> **PROBLEM TO WORK ON**
Beginning with the line that contains "Click the Model column header", print each line to the end of the data exactly. Omit the pictures.

=====

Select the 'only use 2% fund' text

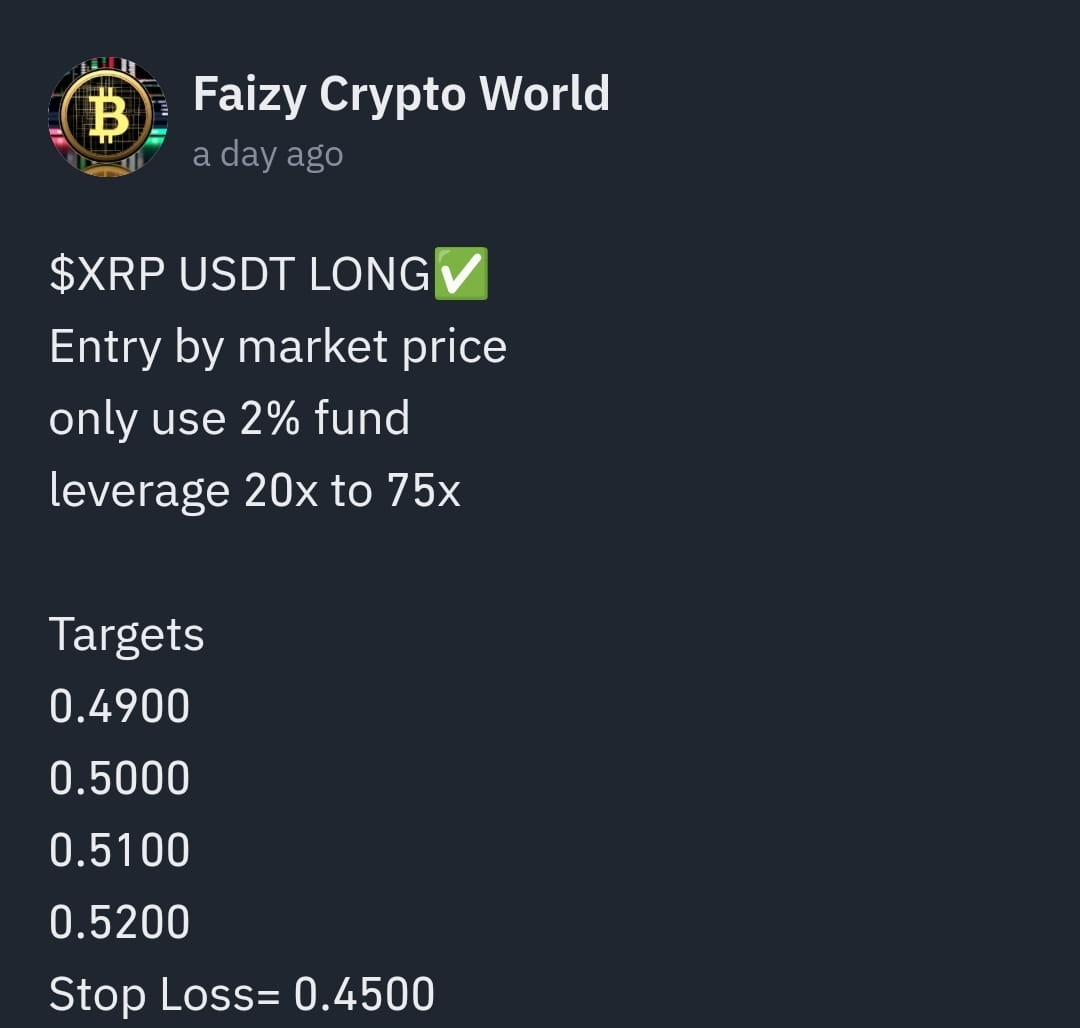point(229,417)
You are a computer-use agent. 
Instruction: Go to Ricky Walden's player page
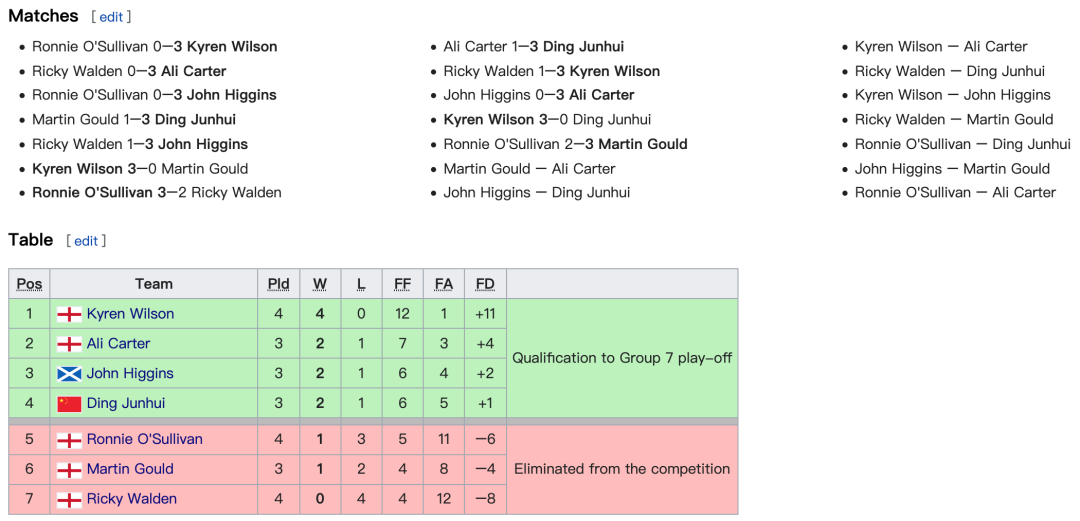[x=132, y=498]
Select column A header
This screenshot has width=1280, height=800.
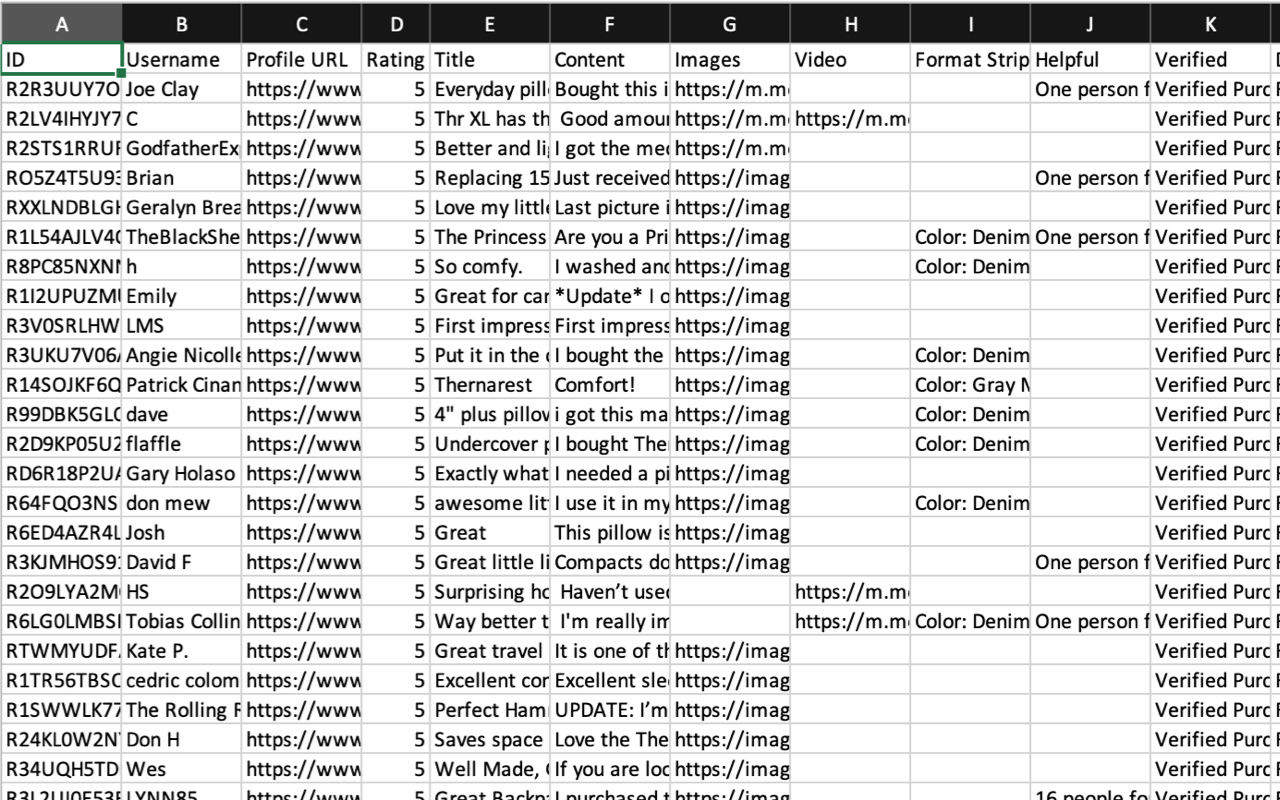click(61, 25)
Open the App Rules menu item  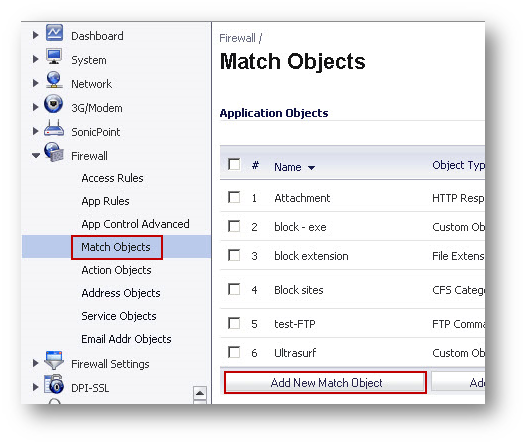pyautogui.click(x=105, y=201)
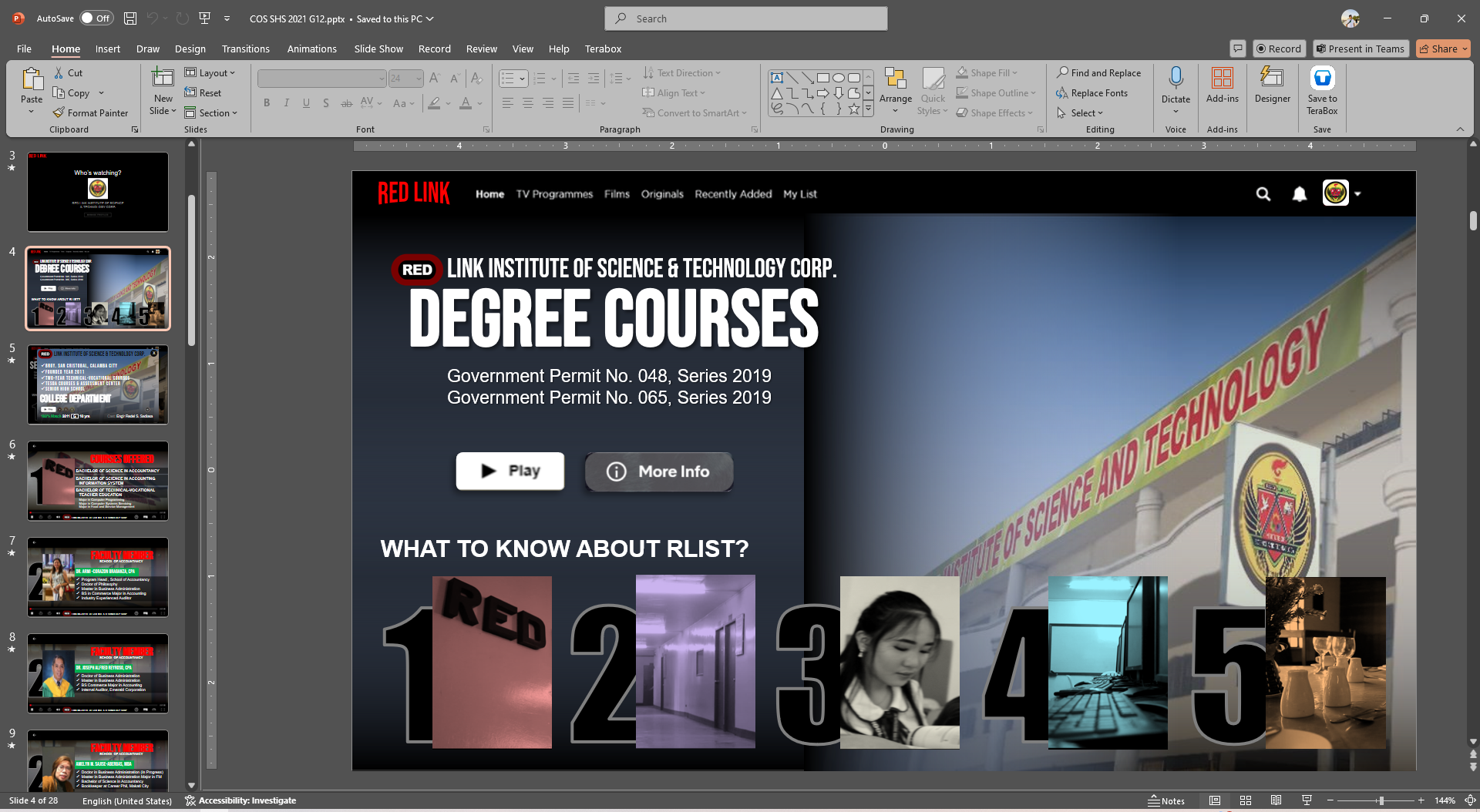The height and width of the screenshot is (812, 1480).
Task: Toggle Normal view in status bar
Action: click(x=1215, y=800)
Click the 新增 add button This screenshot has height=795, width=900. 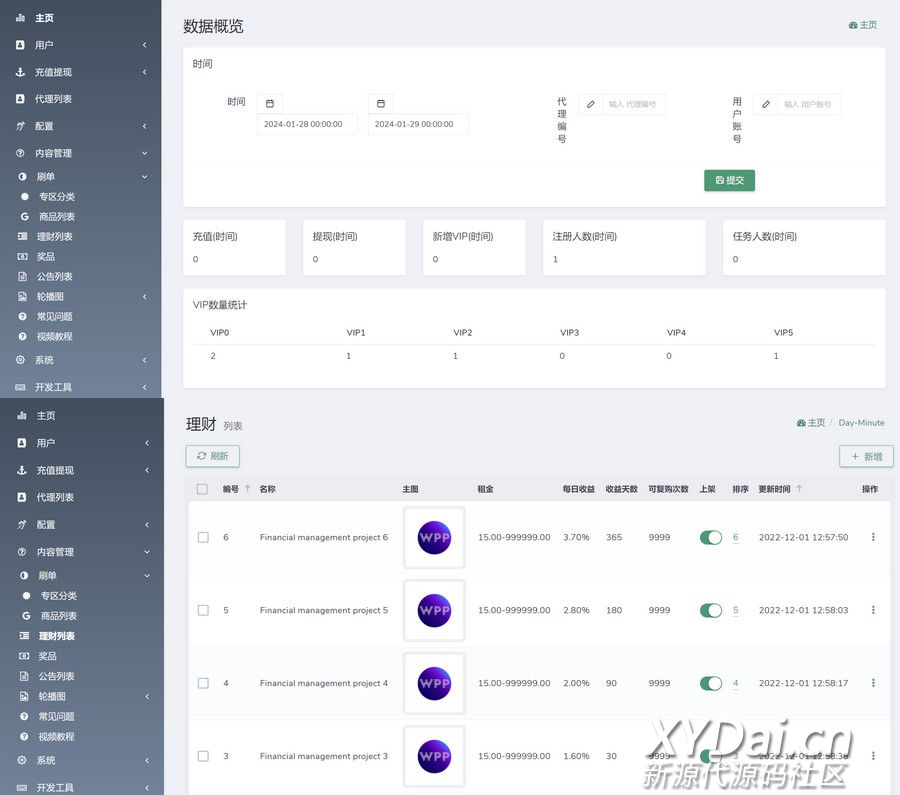[866, 456]
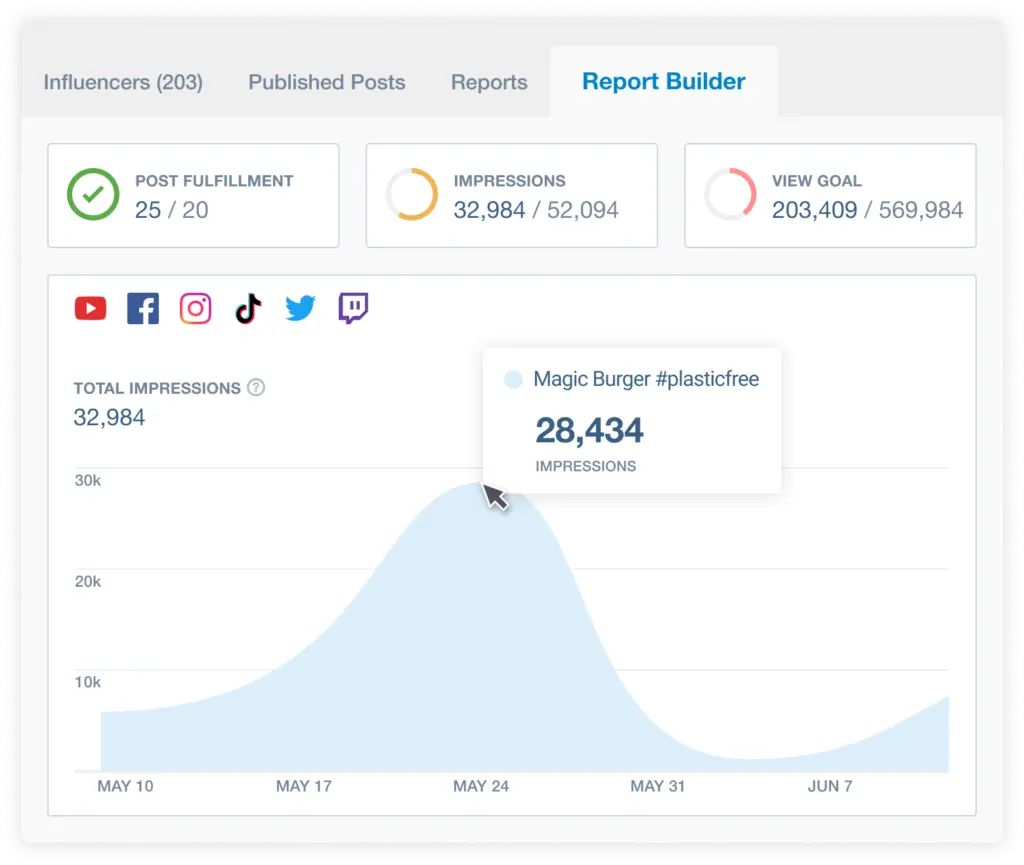
Task: Go to the Reports tab
Action: tap(489, 83)
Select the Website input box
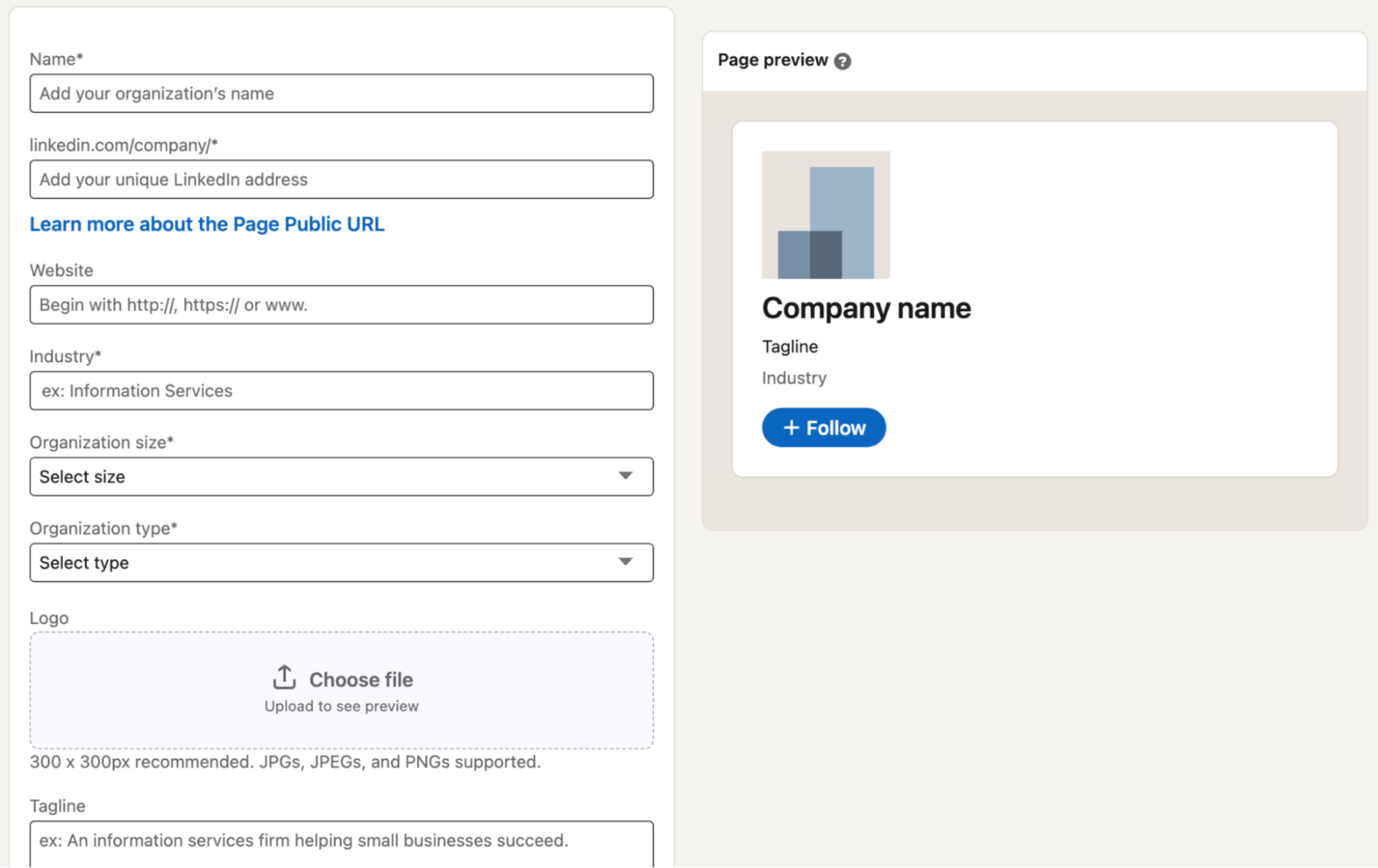Screen dimensions: 1378x868 (x=342, y=305)
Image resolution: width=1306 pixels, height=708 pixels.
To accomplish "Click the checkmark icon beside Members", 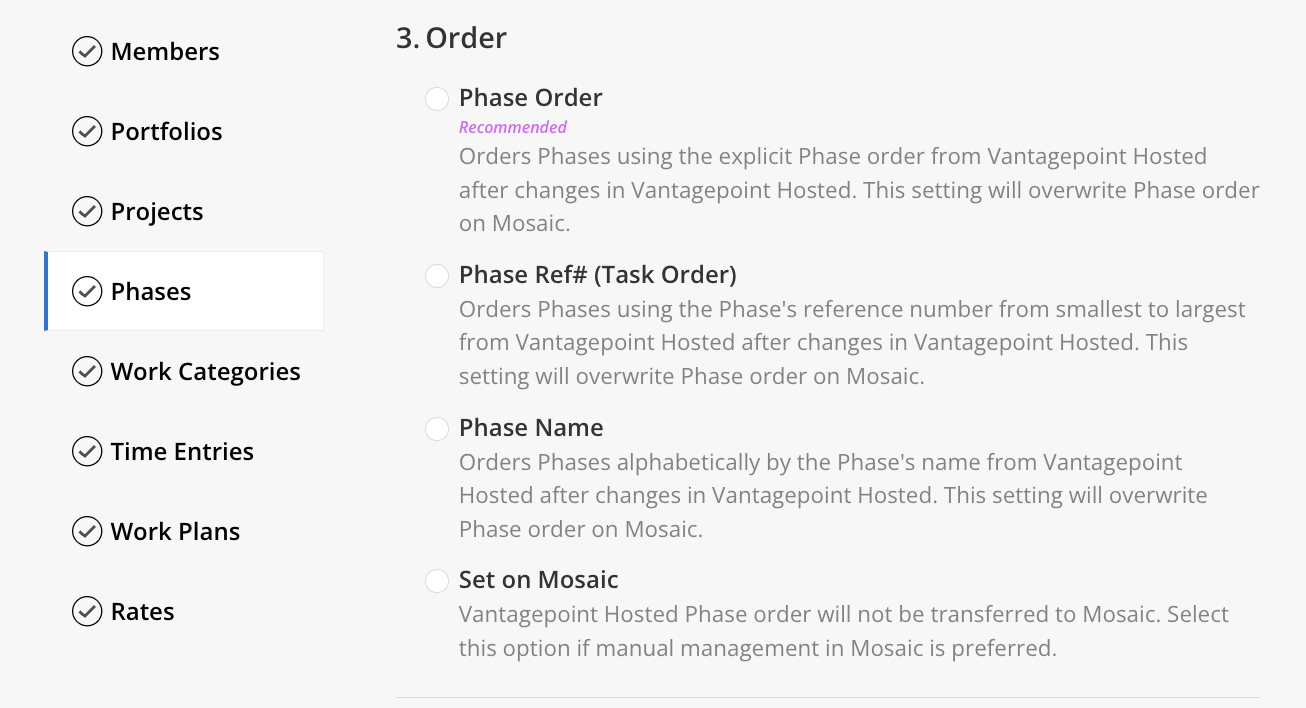I will (x=87, y=51).
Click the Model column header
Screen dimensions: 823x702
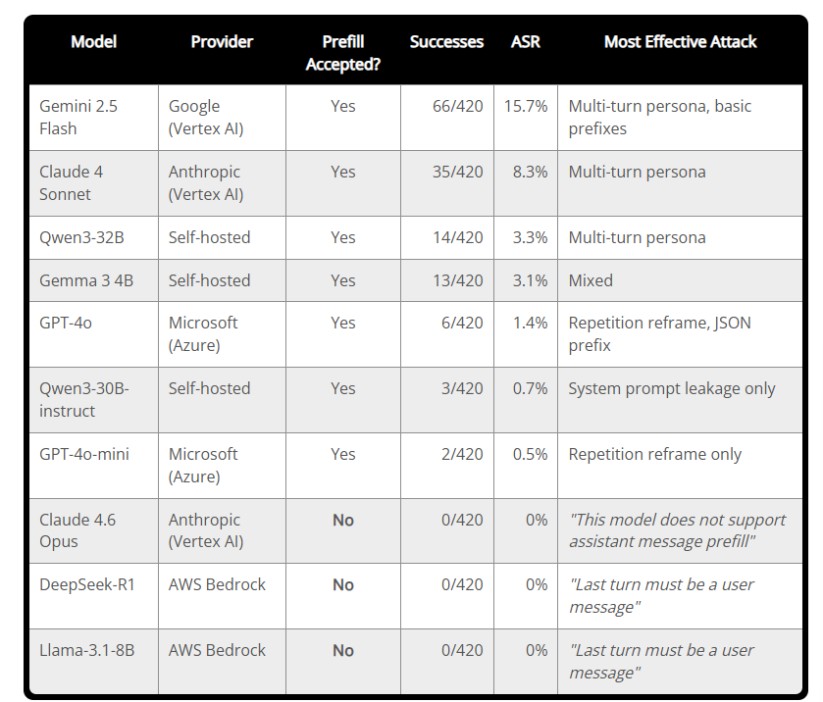point(93,42)
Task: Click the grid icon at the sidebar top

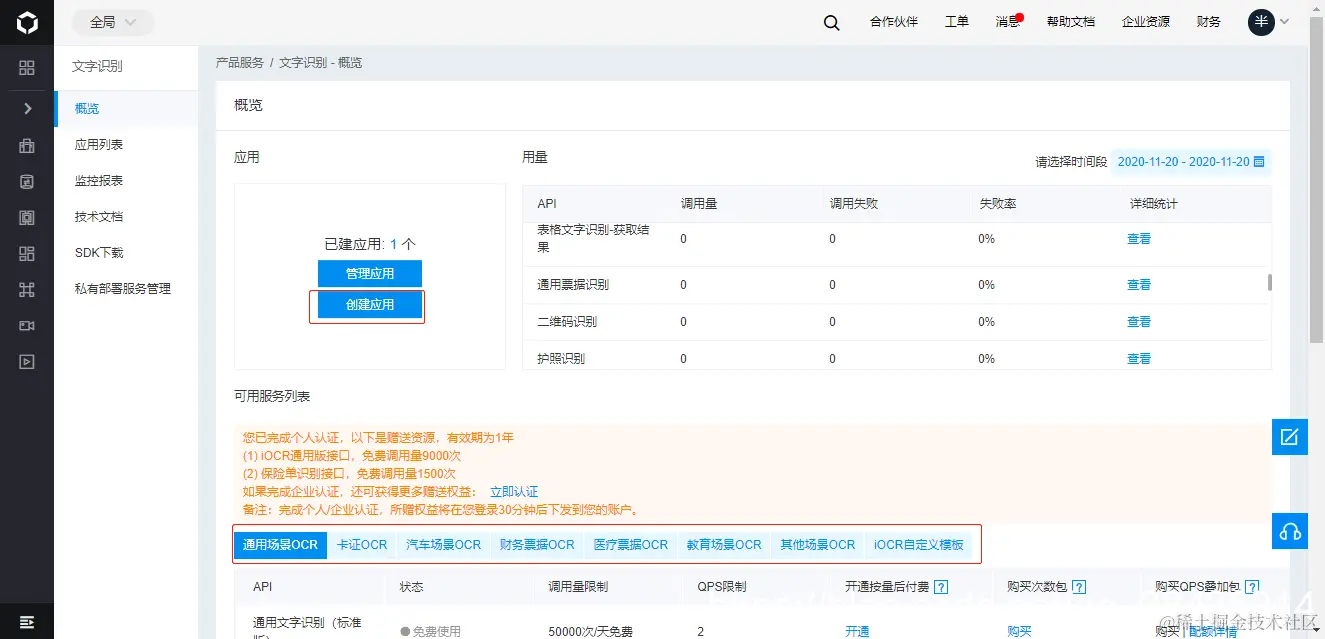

=====

> **TASK RESULT**
Click the Model column header
Screen dimensions: 823x702
point(93,42)
Task: Click the grid icon at the sidebar top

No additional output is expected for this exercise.